Send back every record word for word, with nothing missing.

Supplied records section start

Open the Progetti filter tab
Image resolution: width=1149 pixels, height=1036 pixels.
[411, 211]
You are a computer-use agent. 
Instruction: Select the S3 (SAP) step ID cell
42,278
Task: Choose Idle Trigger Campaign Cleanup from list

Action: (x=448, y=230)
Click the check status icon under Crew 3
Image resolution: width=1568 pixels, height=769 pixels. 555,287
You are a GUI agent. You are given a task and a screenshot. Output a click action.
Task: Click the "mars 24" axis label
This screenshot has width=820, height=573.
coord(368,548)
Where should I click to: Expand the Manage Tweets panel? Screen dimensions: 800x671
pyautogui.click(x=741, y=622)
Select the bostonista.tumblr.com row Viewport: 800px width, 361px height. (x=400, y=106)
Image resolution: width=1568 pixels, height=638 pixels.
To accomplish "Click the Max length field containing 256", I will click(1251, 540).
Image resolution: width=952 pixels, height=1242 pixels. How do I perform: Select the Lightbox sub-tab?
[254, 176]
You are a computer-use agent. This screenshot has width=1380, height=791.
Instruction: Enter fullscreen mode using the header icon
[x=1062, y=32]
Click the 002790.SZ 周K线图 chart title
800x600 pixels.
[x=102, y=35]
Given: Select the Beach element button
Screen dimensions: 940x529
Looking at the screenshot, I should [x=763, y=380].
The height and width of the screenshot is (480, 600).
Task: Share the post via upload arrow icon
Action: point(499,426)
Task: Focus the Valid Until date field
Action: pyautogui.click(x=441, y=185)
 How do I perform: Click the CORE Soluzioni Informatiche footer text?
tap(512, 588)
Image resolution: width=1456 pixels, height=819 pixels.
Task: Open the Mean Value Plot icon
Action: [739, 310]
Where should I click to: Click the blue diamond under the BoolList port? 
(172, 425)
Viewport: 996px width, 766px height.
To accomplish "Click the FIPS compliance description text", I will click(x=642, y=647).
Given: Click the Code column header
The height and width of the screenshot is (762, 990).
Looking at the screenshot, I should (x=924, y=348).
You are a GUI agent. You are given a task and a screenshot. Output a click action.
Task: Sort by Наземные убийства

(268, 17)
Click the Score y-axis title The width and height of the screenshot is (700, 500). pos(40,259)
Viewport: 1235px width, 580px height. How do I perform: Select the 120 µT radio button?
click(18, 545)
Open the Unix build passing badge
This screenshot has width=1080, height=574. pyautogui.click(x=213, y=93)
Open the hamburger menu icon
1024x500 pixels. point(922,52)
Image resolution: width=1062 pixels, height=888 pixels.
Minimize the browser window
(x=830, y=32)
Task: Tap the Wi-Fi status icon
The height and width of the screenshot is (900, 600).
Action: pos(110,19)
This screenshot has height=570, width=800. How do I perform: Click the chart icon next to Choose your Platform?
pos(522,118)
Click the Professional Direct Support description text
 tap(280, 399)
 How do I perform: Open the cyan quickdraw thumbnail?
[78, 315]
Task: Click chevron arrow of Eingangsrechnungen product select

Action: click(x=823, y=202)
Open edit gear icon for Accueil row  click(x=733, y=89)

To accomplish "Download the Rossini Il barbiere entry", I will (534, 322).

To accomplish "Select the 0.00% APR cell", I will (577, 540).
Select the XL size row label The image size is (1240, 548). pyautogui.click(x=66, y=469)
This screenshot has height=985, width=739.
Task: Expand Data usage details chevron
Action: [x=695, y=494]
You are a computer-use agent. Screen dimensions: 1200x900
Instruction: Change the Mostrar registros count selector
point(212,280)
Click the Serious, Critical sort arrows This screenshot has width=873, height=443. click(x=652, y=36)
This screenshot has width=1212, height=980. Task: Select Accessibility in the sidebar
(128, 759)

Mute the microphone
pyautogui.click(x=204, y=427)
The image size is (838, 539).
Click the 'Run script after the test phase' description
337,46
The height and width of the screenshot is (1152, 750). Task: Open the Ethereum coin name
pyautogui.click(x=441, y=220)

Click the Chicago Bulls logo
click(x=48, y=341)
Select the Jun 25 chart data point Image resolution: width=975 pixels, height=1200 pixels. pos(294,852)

Supplied records section end

Finished task
Open the Progetti filter tab
Image resolution: width=1149 pixels, height=1036 pixels.
[411, 211]
You are a computer-use agent. 
Instruction: Select the S3 (SAP) step ID cell
42,278
Task: Choose Idle Trigger Campaign Cleanup from list

Action: (x=448, y=230)
Click the check status icon under Crew 3
Image resolution: width=1568 pixels, height=769 pixels. 555,287
You are a GUI agent. You are given a task and a screenshot. Output a click action.
Task: Click the "mars 24" axis label
This screenshot has width=820, height=573.
coord(368,548)
Where should I click to: Expand the Manage Tweets panel? Screen dimensions: 800x671
pyautogui.click(x=741, y=622)
Select the bostonista.tumblr.com row Viewport: 800px width, 361px height. (x=400, y=106)
Image resolution: width=1568 pixels, height=638 pixels.
To accomplish "Click the Max length field containing 256", I will click(1251, 540).
Image resolution: width=952 pixels, height=1242 pixels. How do I perform: Select the Lightbox sub-tab?
[254, 176]
You are a computer-use agent. This screenshot has width=1380, height=791.
Instruction: Enter fullscreen mode using the header icon
[x=1062, y=32]
Click the 002790.SZ 周K线图 chart title
800x600 pixels.
[x=102, y=35]
Given: Select the Beach element button
Screen dimensions: 940x529
Looking at the screenshot, I should [x=763, y=380].
The height and width of the screenshot is (480, 600).
Task: Share the post via upload arrow icon
Action: point(499,426)
Task: Focus the Valid Until date field
Action: pyautogui.click(x=441, y=185)
 How do I perform: Click the CORE Soluzioni Informatiche footer text?
tap(512, 588)
Image resolution: width=1456 pixels, height=819 pixels.
Task: Open the Mean Value Plot icon
Action: [739, 310]
Where should I click to: Click the blue diamond under the BoolList port? 
(172, 425)
Viewport: 996px width, 766px height.
To accomplish "Click the FIPS compliance description text", I will click(x=642, y=647).
Given: Click the Code column header
The height and width of the screenshot is (762, 990).
Looking at the screenshot, I should (x=924, y=348).
You are a GUI agent. You are given a task and a screenshot. Output a click action.
Task: Sort by Наземные убийства

(268, 17)
Click the Score y-axis title The width and height of the screenshot is (700, 500). pos(40,259)
Viewport: 1235px width, 580px height. How do I perform: Select the 120 µT radio button?
click(18, 545)
Open the Unix build passing badge
This screenshot has width=1080, height=574. pyautogui.click(x=213, y=93)
Open the hamburger menu icon
1024x500 pixels. point(922,52)
Image resolution: width=1062 pixels, height=888 pixels.
Minimize the browser window
(x=830, y=32)
Task: Tap the Wi-Fi status icon
The height and width of the screenshot is (900, 600).
Action: pos(110,19)
This screenshot has height=570, width=800. How do I perform: Click the chart icon next to Choose your Platform?
pos(522,118)
Click the Professional Direct Support description text
 tap(280, 399)
 How do I perform: Open the cyan quickdraw thumbnail?
[78, 315]
Task: Click chevron arrow of Eingangsrechnungen product select

Action: click(x=823, y=202)
Open edit gear icon for Accueil row  click(x=733, y=89)

To accomplish "Download the Rossini Il barbiere entry", I will (534, 322).

To accomplish "Select the 0.00% APR cell", I will (577, 540).
Select the XL size row label The image size is (1240, 548). pyautogui.click(x=66, y=469)
This screenshot has height=985, width=739.
Task: Expand Data usage details chevron
Action: [x=695, y=494]
You are a computer-use agent. Screen dimensions: 1200x900
Instruction: Change the Mostrar registros count selector
point(212,280)
Click the Serious, Critical sort arrows This screenshot has width=873, height=443. click(x=652, y=36)
This screenshot has width=1212, height=980. Task: Select Accessibility in the sidebar
(128, 759)

Mute the microphone
pyautogui.click(x=204, y=427)
The image size is (838, 539).
Click the 'Run script after the test phase' description
337,46
The height and width of the screenshot is (1152, 750). Task: Open the Ethereum coin name
pyautogui.click(x=441, y=220)

Click the Chicago Bulls logo
click(x=48, y=341)
Select the Jun 25 chart data point Image resolution: width=975 pixels, height=1200 pixels. pos(294,852)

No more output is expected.